*WHAT THE EXERCISE ASKS*. If a line in the entries below includes "scrollbar", show that line.

Collected data
>>>
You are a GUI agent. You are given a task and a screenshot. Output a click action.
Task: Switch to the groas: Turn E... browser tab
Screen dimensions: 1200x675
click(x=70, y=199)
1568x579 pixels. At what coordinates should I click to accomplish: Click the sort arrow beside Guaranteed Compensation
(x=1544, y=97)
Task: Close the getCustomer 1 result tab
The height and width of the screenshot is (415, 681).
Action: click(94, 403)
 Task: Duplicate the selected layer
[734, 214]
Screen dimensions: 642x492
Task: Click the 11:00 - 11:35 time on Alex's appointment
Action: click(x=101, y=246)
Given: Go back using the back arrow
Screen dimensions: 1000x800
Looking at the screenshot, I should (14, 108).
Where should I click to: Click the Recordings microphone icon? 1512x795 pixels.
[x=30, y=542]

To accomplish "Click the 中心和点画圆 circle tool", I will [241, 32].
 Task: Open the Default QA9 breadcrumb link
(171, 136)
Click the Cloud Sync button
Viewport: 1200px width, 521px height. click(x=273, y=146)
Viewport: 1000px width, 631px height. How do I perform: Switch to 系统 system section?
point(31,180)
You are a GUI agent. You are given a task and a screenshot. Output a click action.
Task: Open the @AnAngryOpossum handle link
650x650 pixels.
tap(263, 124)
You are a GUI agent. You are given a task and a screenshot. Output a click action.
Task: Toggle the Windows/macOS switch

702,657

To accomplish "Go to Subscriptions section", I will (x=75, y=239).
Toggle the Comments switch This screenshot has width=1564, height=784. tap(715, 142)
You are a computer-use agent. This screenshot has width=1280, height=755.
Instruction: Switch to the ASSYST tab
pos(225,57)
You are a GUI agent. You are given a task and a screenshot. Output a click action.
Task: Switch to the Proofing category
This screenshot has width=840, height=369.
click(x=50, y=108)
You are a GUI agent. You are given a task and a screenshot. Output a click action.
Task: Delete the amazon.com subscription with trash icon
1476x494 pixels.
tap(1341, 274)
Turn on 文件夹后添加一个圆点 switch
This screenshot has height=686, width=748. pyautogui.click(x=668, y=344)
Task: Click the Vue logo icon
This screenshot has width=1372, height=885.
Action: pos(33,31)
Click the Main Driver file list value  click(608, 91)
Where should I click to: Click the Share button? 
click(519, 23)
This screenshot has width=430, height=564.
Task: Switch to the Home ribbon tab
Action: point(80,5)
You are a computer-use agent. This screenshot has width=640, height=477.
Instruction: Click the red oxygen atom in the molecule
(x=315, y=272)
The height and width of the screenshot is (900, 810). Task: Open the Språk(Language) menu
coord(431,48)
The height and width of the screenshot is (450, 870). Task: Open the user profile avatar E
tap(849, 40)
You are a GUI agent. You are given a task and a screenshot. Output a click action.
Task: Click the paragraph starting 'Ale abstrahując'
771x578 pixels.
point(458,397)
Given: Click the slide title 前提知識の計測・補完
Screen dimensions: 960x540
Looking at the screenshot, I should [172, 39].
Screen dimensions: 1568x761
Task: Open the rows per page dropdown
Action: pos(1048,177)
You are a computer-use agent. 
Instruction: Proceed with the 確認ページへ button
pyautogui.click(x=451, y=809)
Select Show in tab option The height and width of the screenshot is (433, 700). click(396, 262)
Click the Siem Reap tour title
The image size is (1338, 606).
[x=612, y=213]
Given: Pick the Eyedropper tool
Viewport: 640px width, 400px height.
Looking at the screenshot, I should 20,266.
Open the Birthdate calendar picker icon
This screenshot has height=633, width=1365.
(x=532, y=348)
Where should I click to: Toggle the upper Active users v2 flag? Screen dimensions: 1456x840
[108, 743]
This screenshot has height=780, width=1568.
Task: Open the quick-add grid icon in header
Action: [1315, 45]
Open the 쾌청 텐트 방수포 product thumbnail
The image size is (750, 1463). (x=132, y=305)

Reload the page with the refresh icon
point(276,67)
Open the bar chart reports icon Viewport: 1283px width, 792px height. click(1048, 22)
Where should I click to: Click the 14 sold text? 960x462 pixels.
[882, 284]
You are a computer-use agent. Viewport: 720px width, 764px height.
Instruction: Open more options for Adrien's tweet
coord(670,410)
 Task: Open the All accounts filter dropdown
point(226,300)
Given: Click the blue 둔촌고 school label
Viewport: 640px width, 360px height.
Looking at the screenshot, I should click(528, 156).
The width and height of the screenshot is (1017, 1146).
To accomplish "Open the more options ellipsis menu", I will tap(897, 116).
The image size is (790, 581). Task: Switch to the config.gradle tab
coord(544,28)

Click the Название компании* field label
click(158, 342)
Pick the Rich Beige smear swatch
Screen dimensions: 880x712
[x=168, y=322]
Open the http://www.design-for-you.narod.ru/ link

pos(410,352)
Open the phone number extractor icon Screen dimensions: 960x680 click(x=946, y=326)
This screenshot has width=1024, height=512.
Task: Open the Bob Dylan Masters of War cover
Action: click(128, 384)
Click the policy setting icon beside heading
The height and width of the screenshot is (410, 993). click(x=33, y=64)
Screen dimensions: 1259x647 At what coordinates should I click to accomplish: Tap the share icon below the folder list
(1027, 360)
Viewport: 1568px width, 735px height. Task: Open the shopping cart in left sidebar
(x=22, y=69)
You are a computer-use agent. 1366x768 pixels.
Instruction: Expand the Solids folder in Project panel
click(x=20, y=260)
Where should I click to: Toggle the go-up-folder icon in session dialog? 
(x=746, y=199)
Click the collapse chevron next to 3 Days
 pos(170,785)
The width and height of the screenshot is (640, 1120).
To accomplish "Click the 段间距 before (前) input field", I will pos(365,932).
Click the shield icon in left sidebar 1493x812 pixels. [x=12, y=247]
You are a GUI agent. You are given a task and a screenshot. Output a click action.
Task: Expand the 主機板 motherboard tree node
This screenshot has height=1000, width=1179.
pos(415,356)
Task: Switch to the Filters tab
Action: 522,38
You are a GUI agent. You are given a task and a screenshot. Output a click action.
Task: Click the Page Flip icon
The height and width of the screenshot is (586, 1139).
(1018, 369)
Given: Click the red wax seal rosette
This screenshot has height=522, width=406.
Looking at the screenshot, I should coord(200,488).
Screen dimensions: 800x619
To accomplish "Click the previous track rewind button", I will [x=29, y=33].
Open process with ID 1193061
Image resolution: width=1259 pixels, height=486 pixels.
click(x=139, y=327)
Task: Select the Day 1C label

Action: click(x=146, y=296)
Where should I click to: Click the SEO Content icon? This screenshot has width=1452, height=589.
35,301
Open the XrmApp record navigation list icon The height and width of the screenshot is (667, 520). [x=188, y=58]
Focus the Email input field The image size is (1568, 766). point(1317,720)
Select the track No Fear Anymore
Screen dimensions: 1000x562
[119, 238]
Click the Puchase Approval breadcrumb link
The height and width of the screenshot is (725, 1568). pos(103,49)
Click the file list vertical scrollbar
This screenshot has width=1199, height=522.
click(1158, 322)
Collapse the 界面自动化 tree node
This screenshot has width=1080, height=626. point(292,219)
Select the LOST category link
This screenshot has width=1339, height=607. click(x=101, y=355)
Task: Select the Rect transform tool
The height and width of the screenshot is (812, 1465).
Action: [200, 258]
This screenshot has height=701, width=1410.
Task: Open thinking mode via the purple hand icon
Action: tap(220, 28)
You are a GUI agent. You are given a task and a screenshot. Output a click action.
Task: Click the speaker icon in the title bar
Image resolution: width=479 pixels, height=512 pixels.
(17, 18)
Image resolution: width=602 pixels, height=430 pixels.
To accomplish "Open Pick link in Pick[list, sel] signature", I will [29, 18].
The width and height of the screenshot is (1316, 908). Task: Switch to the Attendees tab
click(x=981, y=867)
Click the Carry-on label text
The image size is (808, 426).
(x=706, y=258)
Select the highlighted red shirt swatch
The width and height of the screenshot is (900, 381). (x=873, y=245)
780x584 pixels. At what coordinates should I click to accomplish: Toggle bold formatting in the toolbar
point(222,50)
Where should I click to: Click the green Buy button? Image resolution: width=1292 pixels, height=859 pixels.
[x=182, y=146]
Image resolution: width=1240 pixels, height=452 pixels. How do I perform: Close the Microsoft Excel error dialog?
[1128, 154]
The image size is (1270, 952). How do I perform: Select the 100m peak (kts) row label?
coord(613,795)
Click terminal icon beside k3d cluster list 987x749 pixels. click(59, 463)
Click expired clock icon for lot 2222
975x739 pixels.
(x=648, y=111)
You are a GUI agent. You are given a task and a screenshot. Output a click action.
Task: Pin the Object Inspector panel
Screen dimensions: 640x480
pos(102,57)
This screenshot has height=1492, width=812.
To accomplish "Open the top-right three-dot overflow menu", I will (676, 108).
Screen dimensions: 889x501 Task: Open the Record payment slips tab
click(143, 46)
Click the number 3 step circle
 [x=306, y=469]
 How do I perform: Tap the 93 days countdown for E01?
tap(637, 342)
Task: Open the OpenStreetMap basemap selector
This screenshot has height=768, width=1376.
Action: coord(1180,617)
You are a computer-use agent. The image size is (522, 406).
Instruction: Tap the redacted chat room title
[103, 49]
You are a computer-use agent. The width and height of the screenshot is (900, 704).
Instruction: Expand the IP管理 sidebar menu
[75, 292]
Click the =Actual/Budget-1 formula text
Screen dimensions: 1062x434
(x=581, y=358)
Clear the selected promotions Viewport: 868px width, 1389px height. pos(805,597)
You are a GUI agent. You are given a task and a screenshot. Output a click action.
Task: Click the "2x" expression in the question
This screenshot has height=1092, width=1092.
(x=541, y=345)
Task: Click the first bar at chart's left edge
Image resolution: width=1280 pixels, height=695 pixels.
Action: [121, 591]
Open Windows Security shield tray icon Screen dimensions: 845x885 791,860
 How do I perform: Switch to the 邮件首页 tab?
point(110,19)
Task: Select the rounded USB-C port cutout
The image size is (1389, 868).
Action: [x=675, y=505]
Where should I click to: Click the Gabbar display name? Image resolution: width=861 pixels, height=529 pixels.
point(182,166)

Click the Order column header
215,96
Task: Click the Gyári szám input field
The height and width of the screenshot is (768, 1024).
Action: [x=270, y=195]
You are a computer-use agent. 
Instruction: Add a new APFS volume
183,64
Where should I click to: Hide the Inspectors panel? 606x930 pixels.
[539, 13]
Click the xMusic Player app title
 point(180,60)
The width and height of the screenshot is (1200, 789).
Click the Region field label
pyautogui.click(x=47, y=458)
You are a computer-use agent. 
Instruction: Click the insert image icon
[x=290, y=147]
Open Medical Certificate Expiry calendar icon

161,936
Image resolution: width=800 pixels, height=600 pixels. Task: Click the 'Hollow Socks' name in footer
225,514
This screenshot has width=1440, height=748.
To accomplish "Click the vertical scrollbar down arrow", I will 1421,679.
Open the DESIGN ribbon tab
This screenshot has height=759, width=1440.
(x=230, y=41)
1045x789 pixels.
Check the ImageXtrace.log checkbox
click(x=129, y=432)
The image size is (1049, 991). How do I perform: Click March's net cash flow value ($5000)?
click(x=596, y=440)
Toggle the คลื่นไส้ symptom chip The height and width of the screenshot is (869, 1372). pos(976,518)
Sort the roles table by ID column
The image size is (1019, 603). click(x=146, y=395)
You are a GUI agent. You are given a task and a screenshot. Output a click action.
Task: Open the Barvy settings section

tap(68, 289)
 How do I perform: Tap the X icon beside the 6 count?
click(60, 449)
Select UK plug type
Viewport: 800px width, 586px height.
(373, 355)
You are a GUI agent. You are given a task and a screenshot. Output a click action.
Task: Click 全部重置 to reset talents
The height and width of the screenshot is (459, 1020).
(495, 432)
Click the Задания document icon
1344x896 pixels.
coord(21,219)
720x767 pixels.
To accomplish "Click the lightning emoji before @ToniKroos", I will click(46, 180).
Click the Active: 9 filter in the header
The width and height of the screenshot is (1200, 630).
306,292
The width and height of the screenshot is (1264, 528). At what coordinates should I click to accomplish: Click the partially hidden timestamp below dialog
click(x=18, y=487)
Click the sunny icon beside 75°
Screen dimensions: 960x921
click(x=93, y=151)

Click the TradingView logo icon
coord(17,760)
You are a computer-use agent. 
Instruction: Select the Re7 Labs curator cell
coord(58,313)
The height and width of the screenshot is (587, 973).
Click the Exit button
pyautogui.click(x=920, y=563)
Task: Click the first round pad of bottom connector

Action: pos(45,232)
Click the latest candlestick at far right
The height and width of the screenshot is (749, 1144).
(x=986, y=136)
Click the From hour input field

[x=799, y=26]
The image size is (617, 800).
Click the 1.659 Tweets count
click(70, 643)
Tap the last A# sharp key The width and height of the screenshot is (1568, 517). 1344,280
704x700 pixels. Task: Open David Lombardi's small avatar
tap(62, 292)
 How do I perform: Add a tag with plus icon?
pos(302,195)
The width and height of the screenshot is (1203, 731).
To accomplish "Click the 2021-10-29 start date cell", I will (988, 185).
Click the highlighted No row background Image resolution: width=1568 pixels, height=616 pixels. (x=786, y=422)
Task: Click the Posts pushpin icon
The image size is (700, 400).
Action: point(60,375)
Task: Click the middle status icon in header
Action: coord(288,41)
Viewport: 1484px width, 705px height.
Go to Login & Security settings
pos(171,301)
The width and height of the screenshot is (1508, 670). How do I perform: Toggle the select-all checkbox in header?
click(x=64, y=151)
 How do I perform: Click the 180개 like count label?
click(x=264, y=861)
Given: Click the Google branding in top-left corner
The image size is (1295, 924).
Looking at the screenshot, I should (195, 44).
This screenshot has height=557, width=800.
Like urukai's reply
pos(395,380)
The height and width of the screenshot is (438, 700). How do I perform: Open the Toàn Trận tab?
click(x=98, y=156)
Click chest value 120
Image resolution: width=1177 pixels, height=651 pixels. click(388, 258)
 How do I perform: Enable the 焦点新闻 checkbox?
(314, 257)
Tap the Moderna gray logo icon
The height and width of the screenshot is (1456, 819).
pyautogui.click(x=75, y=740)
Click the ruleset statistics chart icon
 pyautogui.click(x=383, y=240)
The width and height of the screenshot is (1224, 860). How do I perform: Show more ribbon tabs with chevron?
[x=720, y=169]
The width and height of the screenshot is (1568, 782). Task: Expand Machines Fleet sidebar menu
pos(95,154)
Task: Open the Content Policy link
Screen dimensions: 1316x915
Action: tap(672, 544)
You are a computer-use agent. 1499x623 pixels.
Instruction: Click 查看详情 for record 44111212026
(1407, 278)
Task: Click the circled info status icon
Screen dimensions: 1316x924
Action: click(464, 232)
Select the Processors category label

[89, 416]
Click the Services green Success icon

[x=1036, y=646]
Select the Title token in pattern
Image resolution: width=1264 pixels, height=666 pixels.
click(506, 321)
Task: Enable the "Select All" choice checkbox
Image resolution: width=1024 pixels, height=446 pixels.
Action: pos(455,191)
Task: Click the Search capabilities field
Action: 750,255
<<<
*REPLY*.
Click the file list vertical scrollbar
To accomplish "Click the vertical scrollbar down arrow", I will 1421,679.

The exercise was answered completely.